Un anno fa anche gli euroscettici italiani ammiccavano a Trump.

Lo facevano in tanti. Ora non c’è più un vero e proprio movimento populista ed euroscettico internazionale. Molto si deve alla pandemia del Covid-19. La crisi del debito sovrano nel 2010 ha spezzato in due l’Europa. Nord contro Sud, frugali contro i mediterranei. Questa crisi è orizzontale, costringe a lavorare insieme.

Con Biden l’Italia avrebbe vita facile?

Sicuramente sarebbe un presidente molto meno volatile. Ha un’esperienza pluridecennale, è stato al fianco di Barack Obama, sa cosa vuol dire gioco di squadra o ascoltare i consigli di chi gli è accanto. Se si considera Trump come una parentesi “anormale” della politica americana, una vittoria di Biden sarebbe senz’altro un ritorno alla normalità, e alla stabilità. Una riconferma di Trump, per motivi non solo dipendenti da lui, aprirebbe le porte a una fase di grande incertezza e divisione.

Come si immagina un ritorno alla normalità con Biden?

Per prima cosa, si assicurerebbe che il “Deep State”, a partire dal Dipartimento di Stato e dal National Security Council, ritorni sui binari. Ci sono molte posizioni tuttora vacanti. E un grave danno di immagine da riparare. Tra scandali, liti, ritardi, in molti di questi dipartimenti è venuta meno la professionalità che li ha sempre contraddistinti. Mi rendo conto che non è un punto “sexy” di un programma elettorale, ma da qualche parte bisogna iniziare. Meno creatività e improvvisazione, più capacità gestionale.

Fra Trump e l’Europa restano grandi frizioni. Se dovesse vincere si aprirebbe una fase di appeasement?

Non c’è dubbio che Trump abbia stretto grandi amicizie con molti leader. In Europa un po’ meno. Francia, Germania, Olanda, la lista di Paesi poco trumpiani è lunga. Il problema di fondo è un altro. Non ha alcuna considerazione del multilateralismo, dell’Ue, della Nato. Non ha fatto nulla per rompere davvero il legame transatlantico, ma neanche per rinforzarlo. La luna di miele è durata ben poco.

L’Italia ha da sempre rapporti consolidati con la Russia. Cosa può cambiare nei rapporti fra Mosca e Washington con questa elezione?

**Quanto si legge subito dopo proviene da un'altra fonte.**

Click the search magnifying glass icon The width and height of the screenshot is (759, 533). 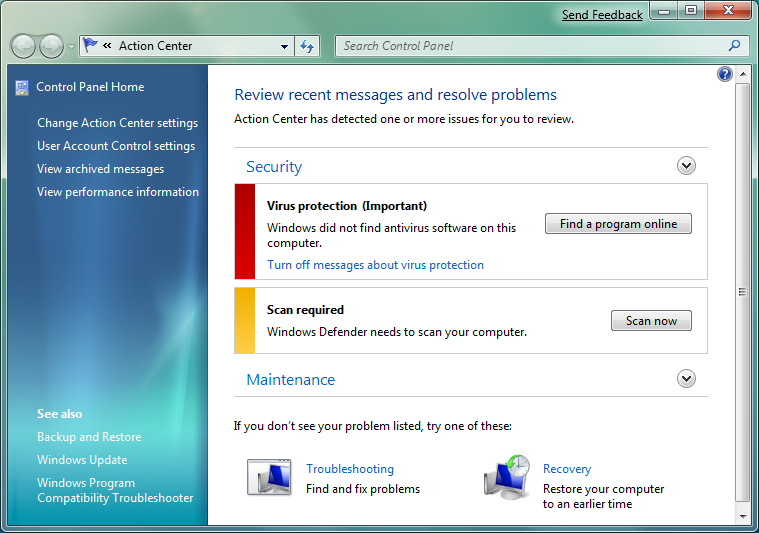click(x=734, y=46)
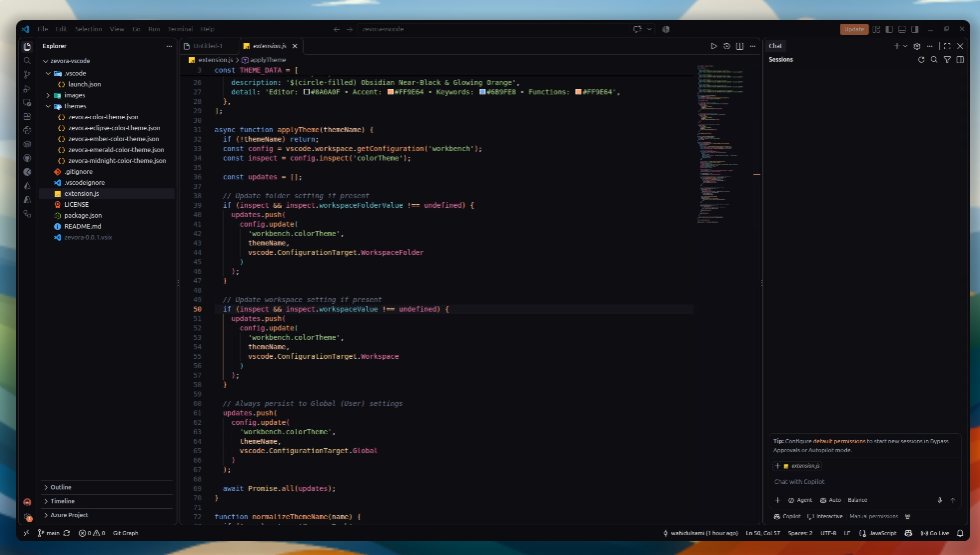Viewport: 980px width, 555px height.
Task: Open chat settings gear icon
Action: (917, 46)
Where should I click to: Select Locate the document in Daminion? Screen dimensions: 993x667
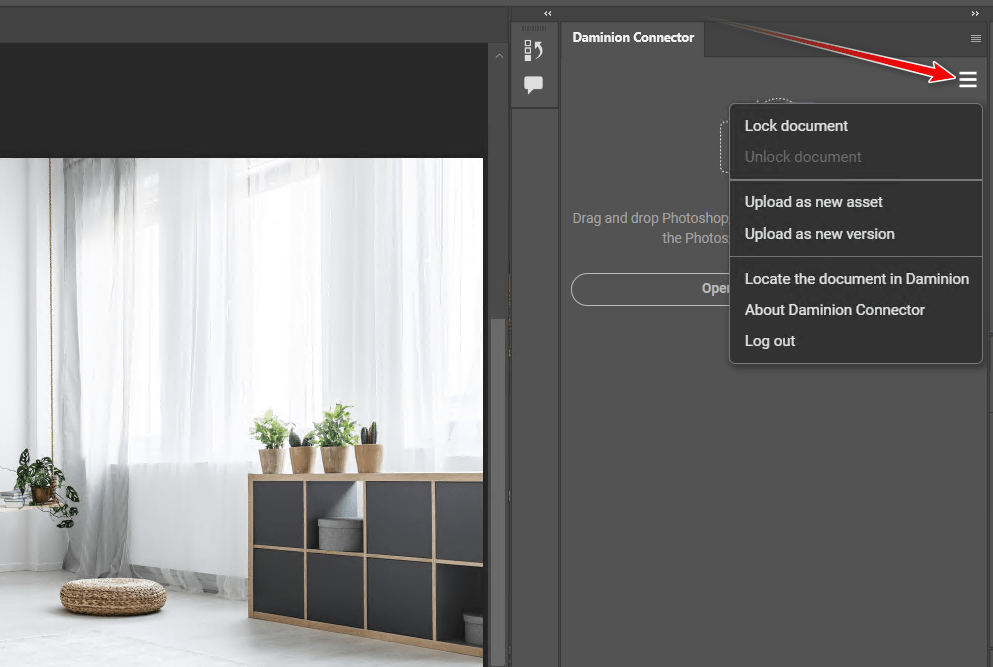tap(856, 279)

Molto meno di quello che immaginereste. Putin di certo preferirebbe una vittoria di Trump. È anche vero che in quattro anni il presidente non è mai riuscito a togliere le sanzioni contro il Cremlino. Biden sarebbe più ostico, perché supporterebbe più apertamente gli sforzi della comunità di intelligence.

E invece con la Cina?

Stesso copione. I rapporti con Pechino rimarranno pessimi a prescindere dal voto, e anzi con ogni probabilità peggioreranno. Cambierebbe il metodo, questo sì. Biden è più disposto a lavorare con gli alleati, e concederebbe al governo cinese spazi di negoziazione, dal cambiamento climatico al coronavirus, specie sul fronte del vaccino e dell’Oms. Ma su tanti altri temi la linea dura accomuna Trump e Biden. Tecnologia, commercio, Hong Kong e Taiwan. Non dimentichiamo che Biden ha più volte definito Xi Jinping un “delinquente”. Questo Trump non lo farebbe.

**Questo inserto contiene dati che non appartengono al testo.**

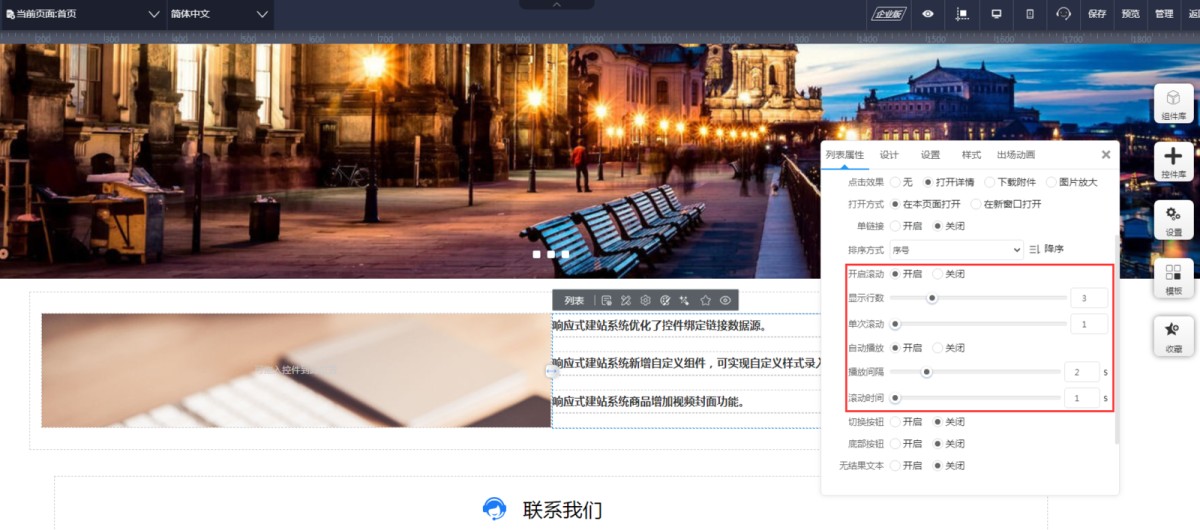Switch to the 出场动画 tab
1200x530 pixels.
pos(1015,155)
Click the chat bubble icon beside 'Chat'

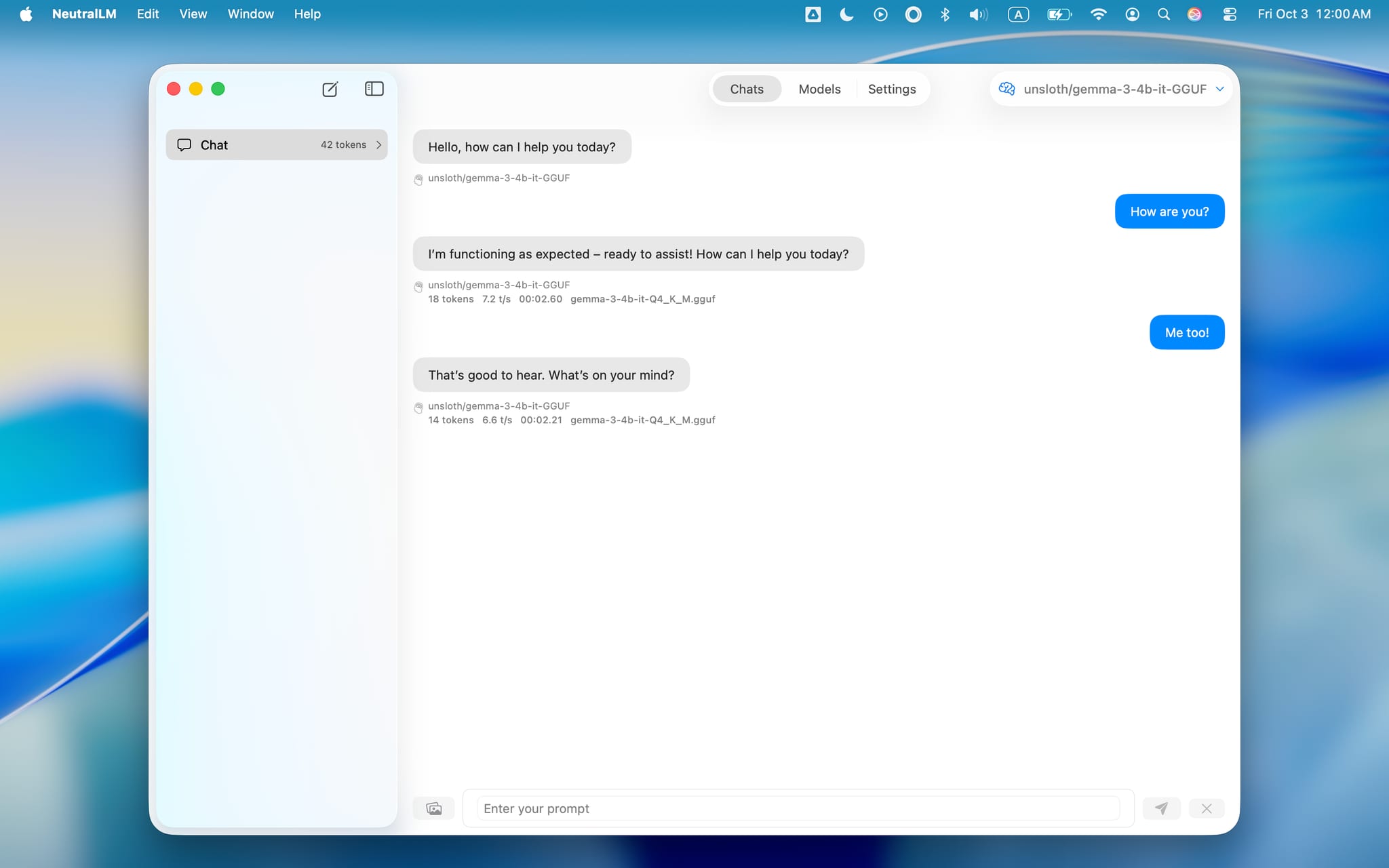tap(184, 144)
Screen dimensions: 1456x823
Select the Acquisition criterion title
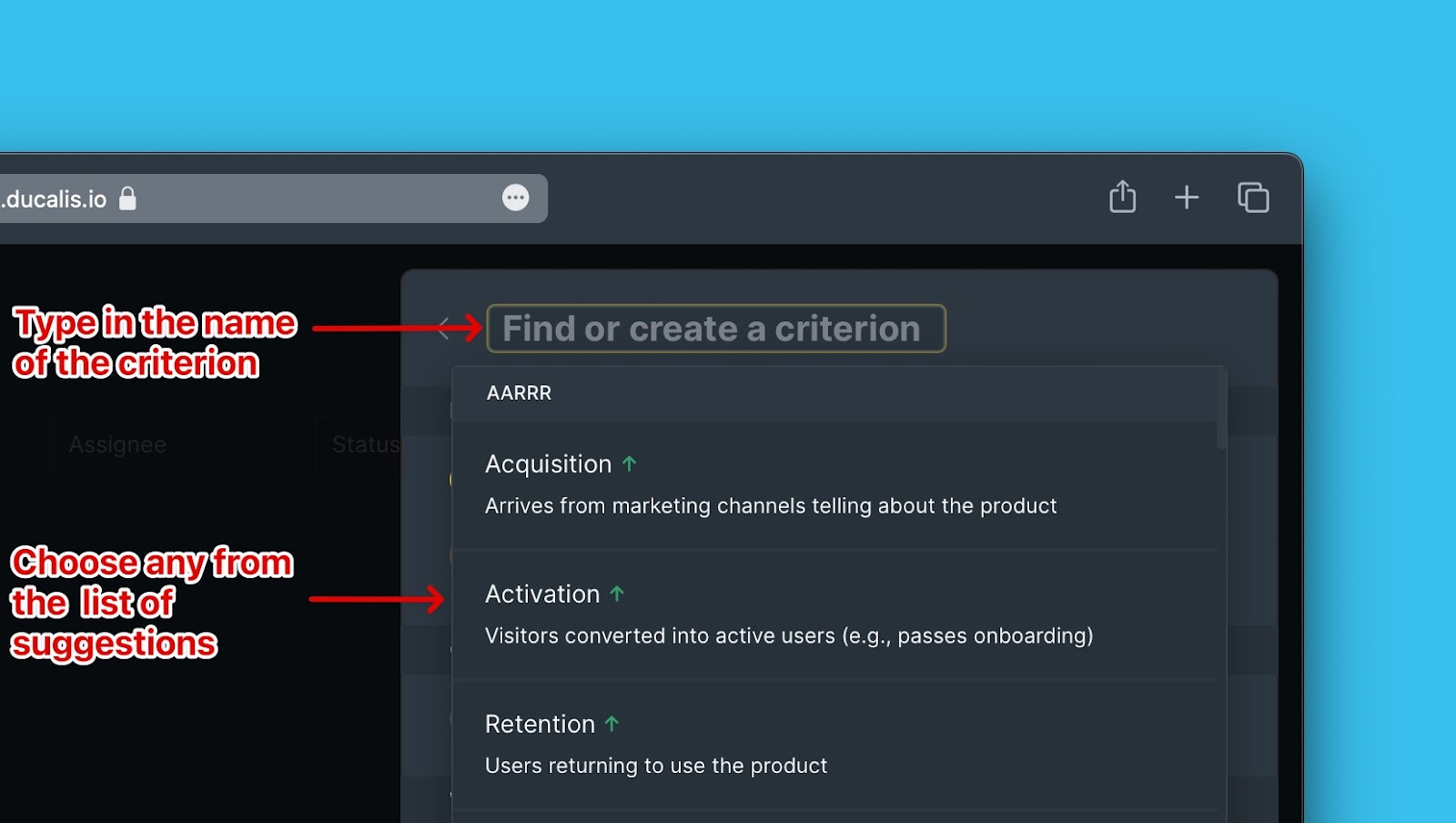click(x=548, y=464)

Chiudiamo sul fronte tech. L’Italia si è sostanzialmente allineata alla linea dura Ue sulla tassazione dei giganti americani. Può diventare un problema?

Una cosa è certa: nessun presidente lascia indietro l’industria tech americana. Può discuterci, anche arrivarci ai ferri corti, ma alla fine la difende. La Silicon Valley di solito ha richieste molto semplici. Più di tutto, vuole meno tasse, e questo porta tanti Ceo a sperare nei repubblicani. Con Trump però il feeling non c’è sempre stato.